The effects of air pollution cost France some 100 billion euros ($110.1 billion) each year, a French Senate committee report estimated Wednesday, citing impact to health as the major expense.
The study said air pollution is not merely a health threat, but also represents "an economic aberration" costing the French state and businesses billions annually in treating illness, and financing employee sick leave, lost productivity, reduced agriculture yields and cleaning up sooty buildings and other venues.
It estimated the financial impact of atmospheric pollution for health reasons at "between 68 and 97 billion euros" per year, ranging from treatment of aggravated conditions like asthma to battling forms of cancer caused by smog.

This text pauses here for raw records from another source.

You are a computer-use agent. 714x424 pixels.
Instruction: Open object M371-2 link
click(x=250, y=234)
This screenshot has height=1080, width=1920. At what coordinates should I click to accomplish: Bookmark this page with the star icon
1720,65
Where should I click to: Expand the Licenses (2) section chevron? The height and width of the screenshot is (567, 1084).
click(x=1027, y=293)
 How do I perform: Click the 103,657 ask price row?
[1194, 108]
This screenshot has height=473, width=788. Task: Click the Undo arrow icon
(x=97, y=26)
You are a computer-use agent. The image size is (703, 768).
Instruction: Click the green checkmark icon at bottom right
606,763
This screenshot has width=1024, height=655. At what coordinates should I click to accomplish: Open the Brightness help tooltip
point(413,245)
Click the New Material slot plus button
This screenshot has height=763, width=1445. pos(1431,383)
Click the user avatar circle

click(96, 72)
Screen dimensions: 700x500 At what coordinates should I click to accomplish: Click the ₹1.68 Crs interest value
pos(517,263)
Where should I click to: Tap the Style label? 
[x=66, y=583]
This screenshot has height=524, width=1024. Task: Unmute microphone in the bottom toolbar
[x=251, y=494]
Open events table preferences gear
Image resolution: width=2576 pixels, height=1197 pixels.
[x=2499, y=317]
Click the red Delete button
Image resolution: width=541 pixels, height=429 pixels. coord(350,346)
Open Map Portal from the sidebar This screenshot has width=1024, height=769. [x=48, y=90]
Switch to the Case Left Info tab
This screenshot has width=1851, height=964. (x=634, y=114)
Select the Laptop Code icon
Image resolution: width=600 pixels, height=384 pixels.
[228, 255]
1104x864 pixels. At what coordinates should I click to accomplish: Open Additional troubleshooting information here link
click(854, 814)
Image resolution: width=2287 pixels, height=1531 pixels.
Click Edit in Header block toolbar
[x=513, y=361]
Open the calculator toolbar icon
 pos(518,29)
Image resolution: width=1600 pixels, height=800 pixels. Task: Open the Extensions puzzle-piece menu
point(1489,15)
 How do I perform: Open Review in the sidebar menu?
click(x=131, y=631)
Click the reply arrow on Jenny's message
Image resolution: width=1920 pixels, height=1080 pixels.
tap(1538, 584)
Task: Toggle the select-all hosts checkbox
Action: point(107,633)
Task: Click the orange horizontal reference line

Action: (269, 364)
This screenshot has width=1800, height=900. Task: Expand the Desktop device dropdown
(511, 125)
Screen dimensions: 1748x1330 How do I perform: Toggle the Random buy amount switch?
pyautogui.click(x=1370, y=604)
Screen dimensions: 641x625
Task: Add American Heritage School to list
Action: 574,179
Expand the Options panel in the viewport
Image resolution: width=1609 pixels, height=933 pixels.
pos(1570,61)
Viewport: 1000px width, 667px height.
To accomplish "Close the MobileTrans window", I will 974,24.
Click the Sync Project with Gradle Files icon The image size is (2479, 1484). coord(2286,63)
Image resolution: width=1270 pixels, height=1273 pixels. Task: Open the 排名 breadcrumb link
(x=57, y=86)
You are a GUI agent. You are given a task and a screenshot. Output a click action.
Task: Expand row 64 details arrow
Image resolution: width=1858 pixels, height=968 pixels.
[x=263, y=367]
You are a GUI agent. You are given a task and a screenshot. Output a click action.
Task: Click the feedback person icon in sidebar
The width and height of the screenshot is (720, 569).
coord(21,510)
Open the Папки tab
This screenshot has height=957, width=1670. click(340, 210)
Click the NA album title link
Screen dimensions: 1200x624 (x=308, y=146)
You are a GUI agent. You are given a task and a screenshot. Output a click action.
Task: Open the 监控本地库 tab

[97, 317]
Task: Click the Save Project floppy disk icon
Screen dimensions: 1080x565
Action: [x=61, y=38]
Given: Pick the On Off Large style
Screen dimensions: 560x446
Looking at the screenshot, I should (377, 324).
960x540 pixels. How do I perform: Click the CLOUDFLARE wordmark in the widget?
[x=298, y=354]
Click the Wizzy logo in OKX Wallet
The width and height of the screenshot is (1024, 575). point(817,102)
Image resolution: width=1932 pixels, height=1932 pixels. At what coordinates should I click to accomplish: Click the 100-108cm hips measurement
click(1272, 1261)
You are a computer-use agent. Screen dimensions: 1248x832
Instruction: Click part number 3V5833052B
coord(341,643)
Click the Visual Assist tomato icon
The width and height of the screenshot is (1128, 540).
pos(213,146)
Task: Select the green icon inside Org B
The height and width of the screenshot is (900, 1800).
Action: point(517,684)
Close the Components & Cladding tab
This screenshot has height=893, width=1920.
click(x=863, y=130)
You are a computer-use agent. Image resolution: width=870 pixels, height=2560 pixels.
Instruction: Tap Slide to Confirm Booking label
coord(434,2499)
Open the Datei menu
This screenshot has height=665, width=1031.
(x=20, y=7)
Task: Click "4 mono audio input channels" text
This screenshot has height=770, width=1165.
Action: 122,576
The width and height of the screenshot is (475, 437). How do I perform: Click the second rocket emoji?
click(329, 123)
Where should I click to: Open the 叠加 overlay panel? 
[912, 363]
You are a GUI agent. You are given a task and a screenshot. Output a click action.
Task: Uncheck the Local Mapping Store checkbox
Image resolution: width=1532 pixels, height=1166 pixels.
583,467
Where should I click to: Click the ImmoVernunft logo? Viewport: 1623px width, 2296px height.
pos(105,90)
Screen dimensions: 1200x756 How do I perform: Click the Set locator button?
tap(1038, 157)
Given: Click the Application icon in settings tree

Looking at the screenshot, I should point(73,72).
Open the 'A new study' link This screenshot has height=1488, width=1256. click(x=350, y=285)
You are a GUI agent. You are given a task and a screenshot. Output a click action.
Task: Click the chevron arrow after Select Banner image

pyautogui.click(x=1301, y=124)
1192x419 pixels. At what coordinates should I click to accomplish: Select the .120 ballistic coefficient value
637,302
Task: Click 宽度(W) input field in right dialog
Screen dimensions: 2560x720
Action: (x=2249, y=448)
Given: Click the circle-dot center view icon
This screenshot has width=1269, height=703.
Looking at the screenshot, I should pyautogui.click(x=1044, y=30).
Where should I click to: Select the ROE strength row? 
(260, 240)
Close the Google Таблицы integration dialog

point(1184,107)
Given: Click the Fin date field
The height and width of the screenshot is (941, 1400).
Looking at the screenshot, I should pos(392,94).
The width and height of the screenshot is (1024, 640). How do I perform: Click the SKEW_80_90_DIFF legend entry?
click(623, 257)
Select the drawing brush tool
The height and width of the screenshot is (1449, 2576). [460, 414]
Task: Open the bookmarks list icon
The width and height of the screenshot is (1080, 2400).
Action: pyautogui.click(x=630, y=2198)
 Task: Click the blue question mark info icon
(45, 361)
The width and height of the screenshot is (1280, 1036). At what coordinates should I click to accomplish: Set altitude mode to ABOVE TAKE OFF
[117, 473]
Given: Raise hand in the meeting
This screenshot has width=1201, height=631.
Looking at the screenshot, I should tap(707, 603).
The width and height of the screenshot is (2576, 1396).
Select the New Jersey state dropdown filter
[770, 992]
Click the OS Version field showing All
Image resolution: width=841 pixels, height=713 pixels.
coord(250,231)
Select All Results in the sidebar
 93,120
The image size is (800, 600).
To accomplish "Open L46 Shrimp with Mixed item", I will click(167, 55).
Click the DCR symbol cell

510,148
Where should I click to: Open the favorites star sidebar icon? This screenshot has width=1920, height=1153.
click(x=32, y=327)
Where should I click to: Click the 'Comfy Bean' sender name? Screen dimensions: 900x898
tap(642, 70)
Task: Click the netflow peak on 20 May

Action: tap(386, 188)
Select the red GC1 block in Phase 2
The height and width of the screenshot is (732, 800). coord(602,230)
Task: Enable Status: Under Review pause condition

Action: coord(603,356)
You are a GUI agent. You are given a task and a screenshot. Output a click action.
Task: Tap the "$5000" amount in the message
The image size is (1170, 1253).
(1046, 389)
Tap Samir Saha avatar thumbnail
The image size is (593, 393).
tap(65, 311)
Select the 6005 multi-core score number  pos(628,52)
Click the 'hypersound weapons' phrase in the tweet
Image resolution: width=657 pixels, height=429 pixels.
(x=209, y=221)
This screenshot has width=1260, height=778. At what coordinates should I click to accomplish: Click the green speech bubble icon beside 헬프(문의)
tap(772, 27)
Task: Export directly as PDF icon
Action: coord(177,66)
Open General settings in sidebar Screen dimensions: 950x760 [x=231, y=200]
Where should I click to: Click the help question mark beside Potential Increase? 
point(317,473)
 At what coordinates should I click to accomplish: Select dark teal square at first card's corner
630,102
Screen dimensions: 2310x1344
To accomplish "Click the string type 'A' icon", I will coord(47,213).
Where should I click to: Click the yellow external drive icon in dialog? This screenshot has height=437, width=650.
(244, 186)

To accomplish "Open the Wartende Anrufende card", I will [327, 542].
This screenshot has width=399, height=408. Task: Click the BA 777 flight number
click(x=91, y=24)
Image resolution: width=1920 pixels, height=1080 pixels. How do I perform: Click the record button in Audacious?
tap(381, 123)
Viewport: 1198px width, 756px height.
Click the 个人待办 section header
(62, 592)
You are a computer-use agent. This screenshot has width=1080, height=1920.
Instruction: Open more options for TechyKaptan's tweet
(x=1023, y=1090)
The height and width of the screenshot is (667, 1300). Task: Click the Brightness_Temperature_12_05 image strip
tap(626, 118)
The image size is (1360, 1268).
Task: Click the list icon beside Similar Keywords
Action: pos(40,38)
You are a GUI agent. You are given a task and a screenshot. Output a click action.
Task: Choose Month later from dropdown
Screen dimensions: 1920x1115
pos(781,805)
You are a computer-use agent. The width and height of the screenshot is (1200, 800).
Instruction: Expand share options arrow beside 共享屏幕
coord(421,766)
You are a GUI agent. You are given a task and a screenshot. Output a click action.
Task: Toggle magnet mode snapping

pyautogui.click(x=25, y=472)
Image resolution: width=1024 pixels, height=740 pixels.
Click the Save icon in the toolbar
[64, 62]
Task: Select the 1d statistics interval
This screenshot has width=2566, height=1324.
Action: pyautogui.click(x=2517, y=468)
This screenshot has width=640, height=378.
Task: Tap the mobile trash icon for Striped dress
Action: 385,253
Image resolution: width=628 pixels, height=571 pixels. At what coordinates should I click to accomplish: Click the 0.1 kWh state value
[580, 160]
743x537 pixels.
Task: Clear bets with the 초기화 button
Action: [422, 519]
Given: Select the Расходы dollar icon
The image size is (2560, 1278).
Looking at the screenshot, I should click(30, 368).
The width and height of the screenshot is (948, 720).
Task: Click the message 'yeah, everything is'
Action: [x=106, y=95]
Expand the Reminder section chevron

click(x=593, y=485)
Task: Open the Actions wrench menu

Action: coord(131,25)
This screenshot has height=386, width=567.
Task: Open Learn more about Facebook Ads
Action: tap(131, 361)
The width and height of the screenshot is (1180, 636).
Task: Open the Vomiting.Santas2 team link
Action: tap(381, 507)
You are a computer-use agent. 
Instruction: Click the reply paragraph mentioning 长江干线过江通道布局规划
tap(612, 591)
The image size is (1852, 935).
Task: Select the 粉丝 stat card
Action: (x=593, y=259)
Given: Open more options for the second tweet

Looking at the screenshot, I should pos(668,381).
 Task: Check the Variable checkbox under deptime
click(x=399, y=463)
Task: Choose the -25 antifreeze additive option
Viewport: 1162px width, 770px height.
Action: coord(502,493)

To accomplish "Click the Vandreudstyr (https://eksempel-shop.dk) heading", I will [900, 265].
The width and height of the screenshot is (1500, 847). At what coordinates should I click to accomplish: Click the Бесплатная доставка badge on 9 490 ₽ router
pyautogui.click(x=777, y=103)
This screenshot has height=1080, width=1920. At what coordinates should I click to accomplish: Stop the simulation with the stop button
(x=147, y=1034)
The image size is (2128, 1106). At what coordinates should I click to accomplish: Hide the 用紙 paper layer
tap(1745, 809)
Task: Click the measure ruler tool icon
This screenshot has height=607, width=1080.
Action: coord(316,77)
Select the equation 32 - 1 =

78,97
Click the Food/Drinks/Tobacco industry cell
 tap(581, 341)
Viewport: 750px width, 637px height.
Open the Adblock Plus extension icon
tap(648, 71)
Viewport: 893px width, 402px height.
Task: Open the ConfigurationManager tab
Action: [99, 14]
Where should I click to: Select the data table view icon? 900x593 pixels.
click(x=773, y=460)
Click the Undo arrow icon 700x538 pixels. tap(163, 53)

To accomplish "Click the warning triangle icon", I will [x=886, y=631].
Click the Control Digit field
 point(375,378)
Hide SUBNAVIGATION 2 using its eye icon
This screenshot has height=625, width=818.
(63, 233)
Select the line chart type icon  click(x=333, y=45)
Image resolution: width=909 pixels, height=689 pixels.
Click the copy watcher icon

It pegged the direct cost to France's health care system at least three billion euros per year, with the remainder of the linked largely to time and productivity lost by businesses whose employees require sick leave during peak pollution periods.
Outlays for non-health reasons like lower crop production and the cleaning of blackened buildings were estimated at 4.3 billion euros.
Though the report noted past efforts to battle atmospheric pollution had lowered overall smog levels in France -- especially around industrial sites -- sources like ground transport and heating systems have made the problem more diffuse and present at higher levels in indoor air than before.
The study recommends a range of fiscal policies to encourage use of cleaner technologies, and measures to compliment incomplete or inefficient regulations already in place.
Pollution has become a major problem in Paris and several other French cities, whose air periodically becomes clogged with tiny floating particles that can penetrate deep into the lungs and the blood system and can cause cancer.
The World Health Organization says fine particle air pollution is responsable for about 42,000 premature deaths in France each year.
In March, French authorities briefly forced half the cars off the roads of Paris under and even-and-odd licence plate scheme used during dangerously high smog episodes.